What to Do When You Can’t Feel a Muscle Working

What to Do When You Can’t Feel a Muscle Working

We lift to grow and strengthen our muscles, so it’s natural that a lot of us find bodybuilders’ piece-by-piece mindset appealing: You focus on the specific muscle that you want to work, and make sure that you feel it working.

But what happens if you do a glute exercise but you don’t feel it in your butt? Or you do a lat pulldown but you only feel it in your biceps? Here’s a guide.

You may not always feel a muscle, even if it’s working

Here’s the most important thing to know: you don’t have to feel a muscle for it to be working. Say you’re doing a pullup: Your lats are working whether you feel them or not. The lats are the upper back muscles that bring your arms closer to your torso, so a pullup simply cannot happen unless your lats are getting engaged.

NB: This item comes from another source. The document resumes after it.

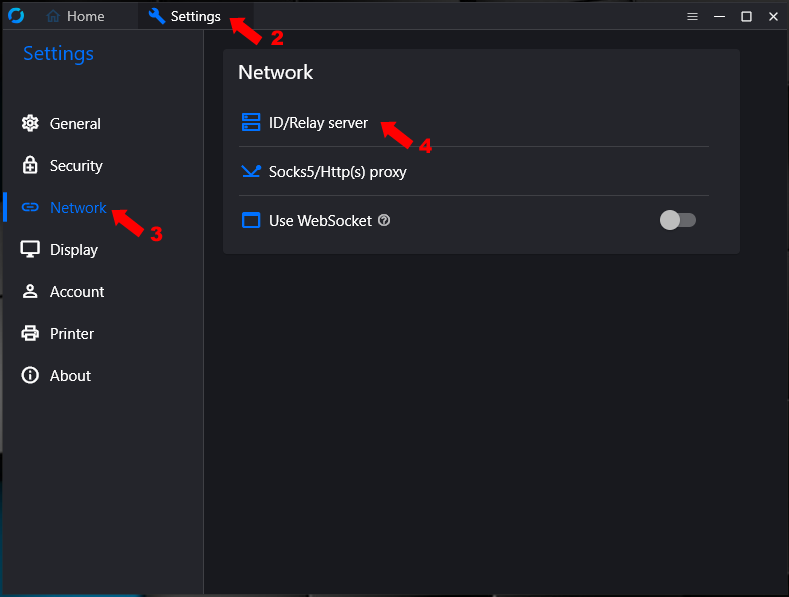Click the Security lock icon
The height and width of the screenshot is (597, 789).
[x=30, y=166]
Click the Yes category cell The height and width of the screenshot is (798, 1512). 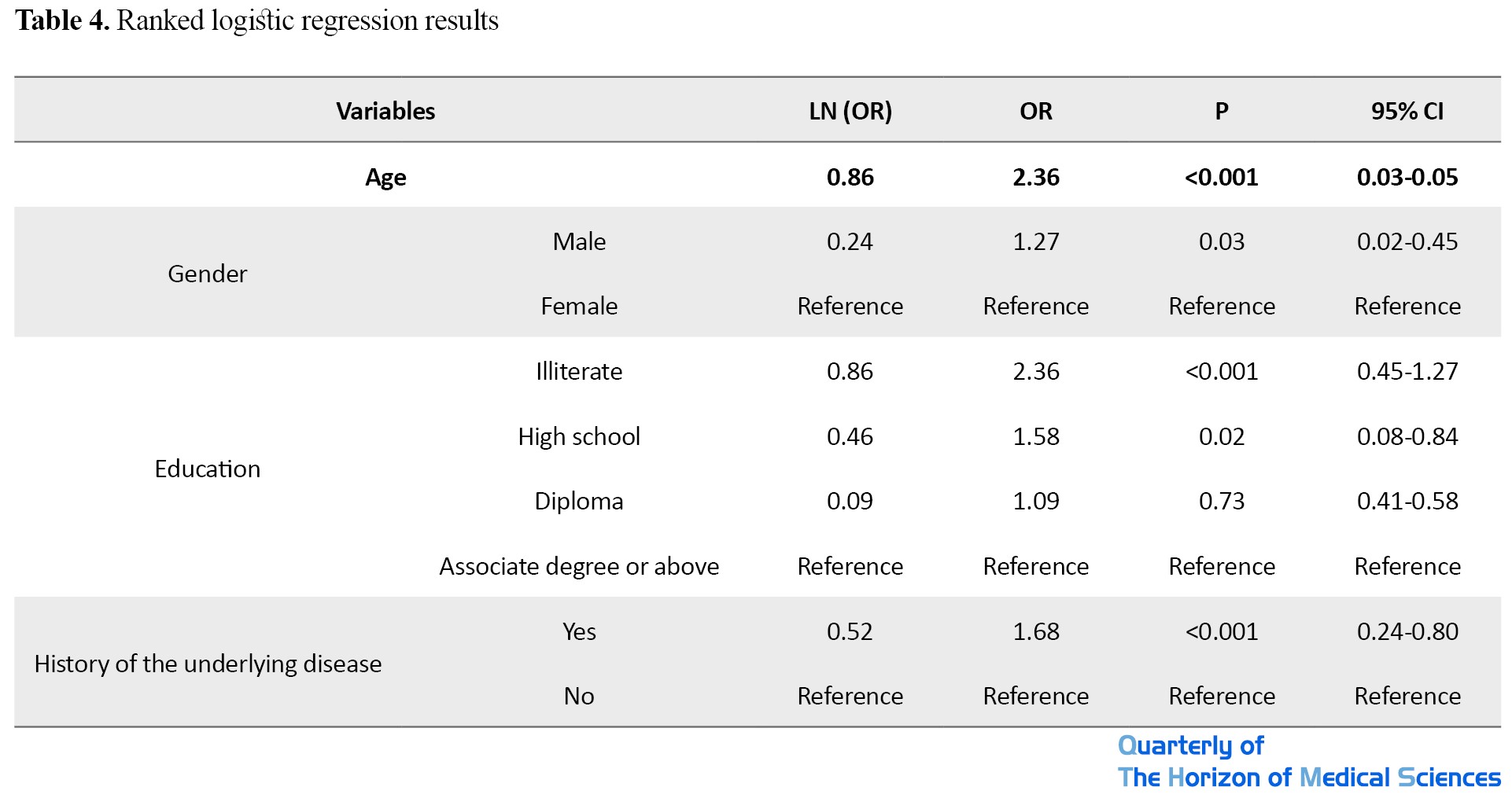[579, 631]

Or take squats. A barbell squat works your quads, your glutes, and a lot of other muscles besides. But when you’re doing a heavy squat, your brain is processing a lot of information. It’s feeling the weight of the bar on your back. It’s remembering the technique cues that you’re trying to focus on. It’s paying attention to your balance as you descend to make sure you don’t tip over one way or another. It’s counting the number of the rep in your head. Maybe sometimes a muscle manages to pipe up with “hey, I’m your quads and I’m kind of hurting right now.” But your brain does not have time to listen to every muscle’s nonsense, any more than a mum making dinner has time to listen to her toddler’s every whine. It is busy making sure you complete the rep.

I like to think of some muscles as being “louder” than others. If I’m doing kettlebell swings, I might be more focused on the fact that my forearms are burning (from holding onto the kettlebell) and not feel my glutes working at all. But after 100 swings, hoo boy, you can bet my butt will be feeling like jelly afterward. It just didn’t give me that burning sensation in the moment.

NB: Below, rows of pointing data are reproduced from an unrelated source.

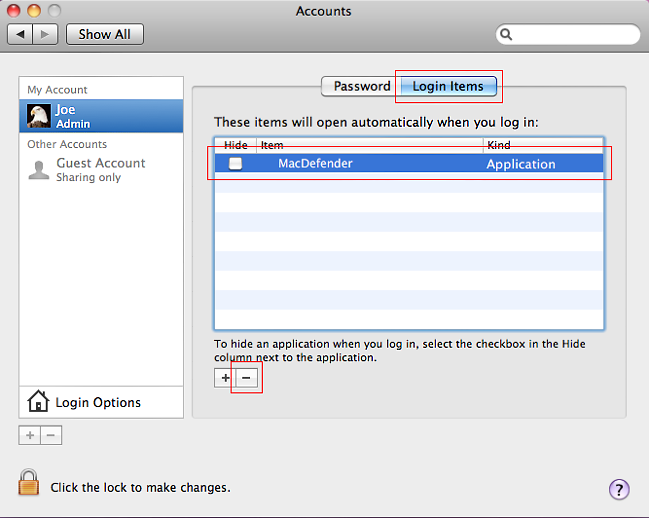Click the magnifying glass in the search field

(x=508, y=34)
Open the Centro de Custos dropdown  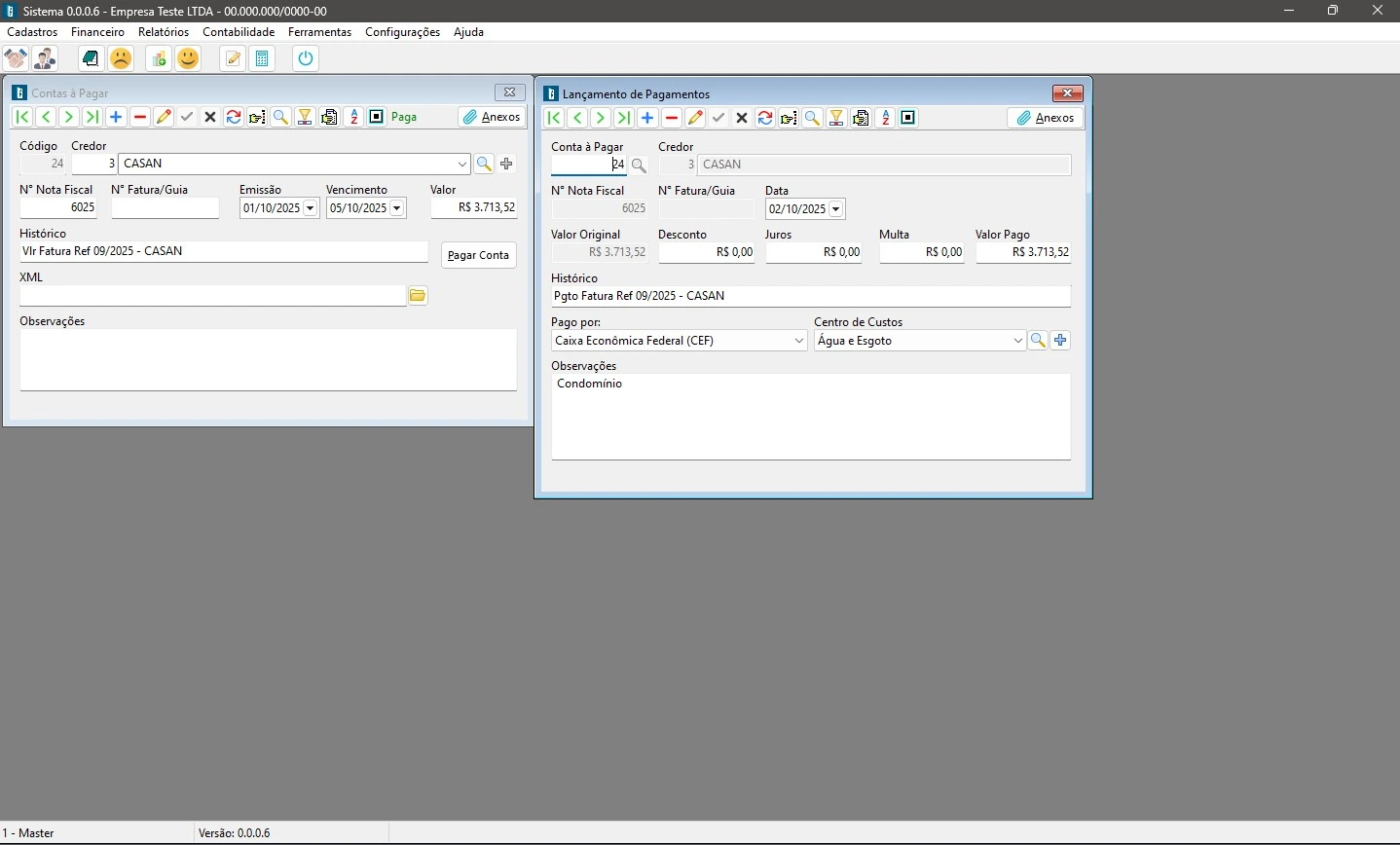pyautogui.click(x=1018, y=342)
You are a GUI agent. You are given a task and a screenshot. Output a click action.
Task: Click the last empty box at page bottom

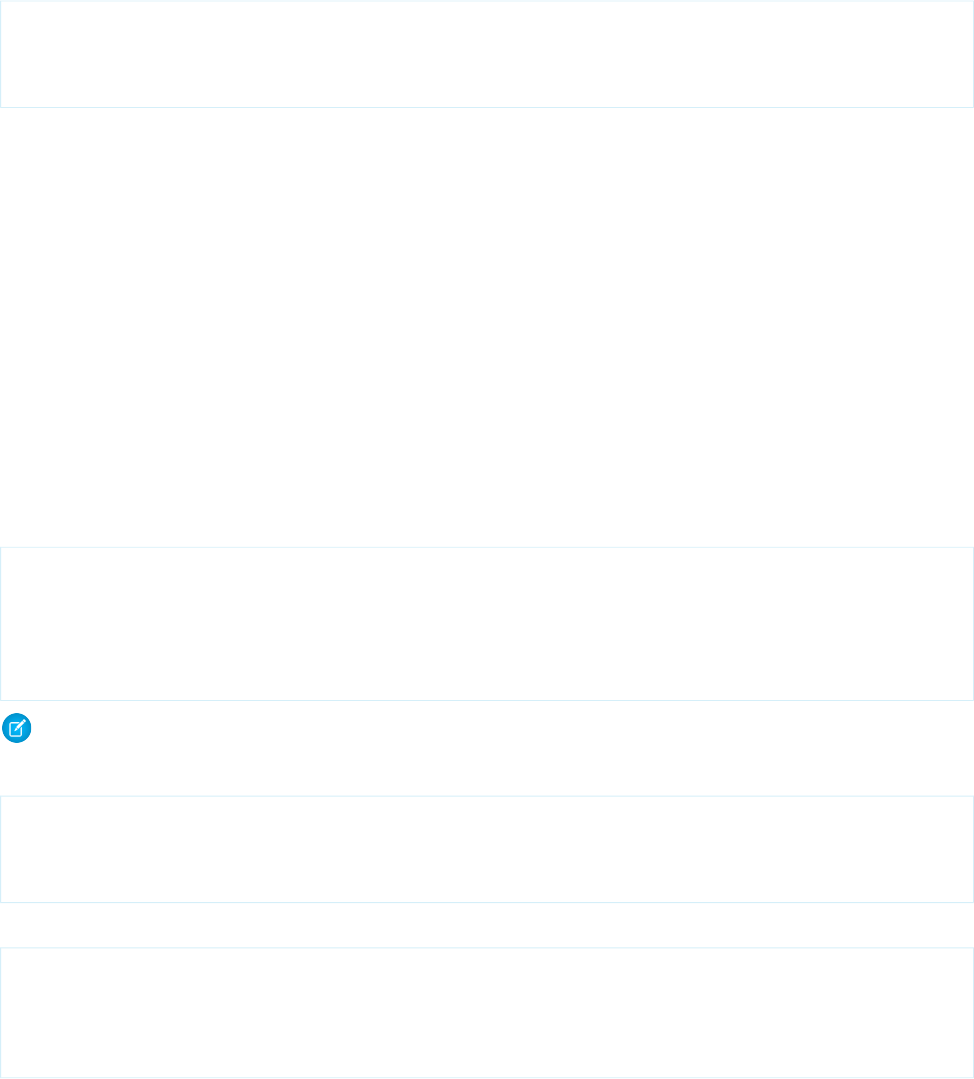(486, 1012)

When it matters whether you feel the burn, and when it doesn’t

So what should you do if you don’t feel the muscle working? You look for another way to be sure the muscle is working. In the case of the compound exercises mentioned above, the fact that you completed the exercise is all the information you need. Your pullups used your lats. Your kettlebell swings and your squats used your glutes. There’s simply no way around that.

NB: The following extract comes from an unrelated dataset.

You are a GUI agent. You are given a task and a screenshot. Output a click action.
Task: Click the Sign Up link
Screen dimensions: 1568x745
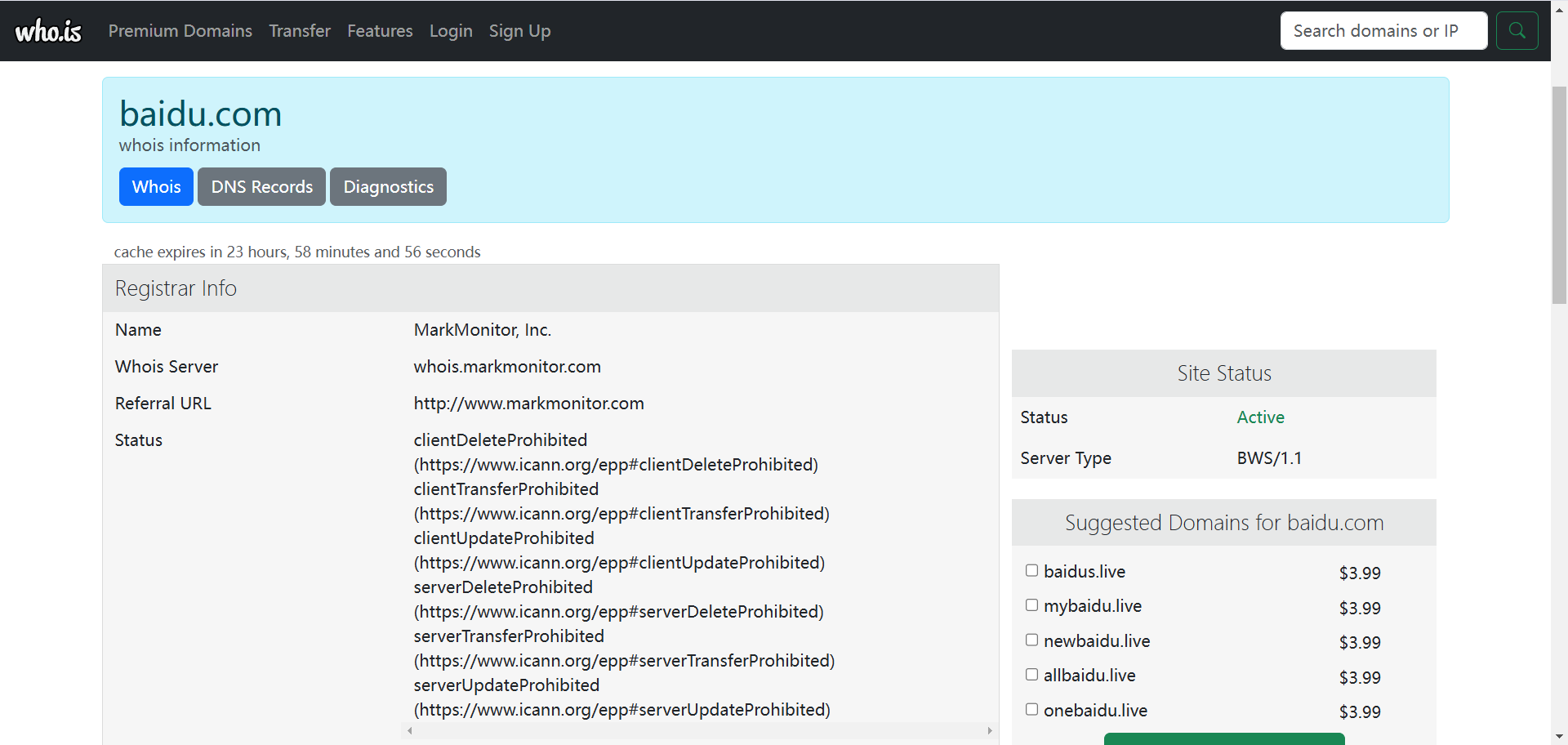[x=519, y=31]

Does it ever matter whether you’re feeling the muscle? Yes, it can help if you’re doing isolation exercises. In these exercises, like a bicep curl or a leg extension, you’re trying to focus a movement on one muscle or a small muscle group.

For example, let’s say you’re doing side-lying leg raises to work your hip adductors, and especially your glutes. If you have your legs angled slightly forward, you may feel the muscles toward the front of your hips working. But if you do the same exercise with your back to a wall, sliding your heel along the wall as your lift your leg, you’ll feel it a lot more in that glute you’re trying to isolate.

As a general rule, for compound exercises (where many muscles are working at once), it doesn’t matter whether you feel the muscle. But if you are doing an isolation exercise, feeling the muscle is helpful feedback to make sure that you are isolating the right muscle.

What not to do

There’s a lot of bad advice out there, and I’d like to call out one thing specifically: the advice to reduce the amount of weight you’re lifting so that you can feel the muscles better. Sometimes people will say it’s important to build a “mind-muscle connection.”

But you don’t have to forgo weight the bar to build that connection. If you’d like to spend more time feeling the muscle, do some isolation work in your warmups. (These are sometimes called “activation” exercises.) You can also do extra isolation work at the end of your workout just to give those specific muscles a little more volume.

It’s important to remember that different parts of your workout have different purposes. If you’re squatting heavy, you need to put some fucking weight on the bar to keep building your strength and your skill at squatting. Often the lifts that make it hardest to feel a muscle are the lifts where that muscle is working the most! So don’t give up on heavy, effective lifts just because you don’t “feel” them as well as isolations or warmups.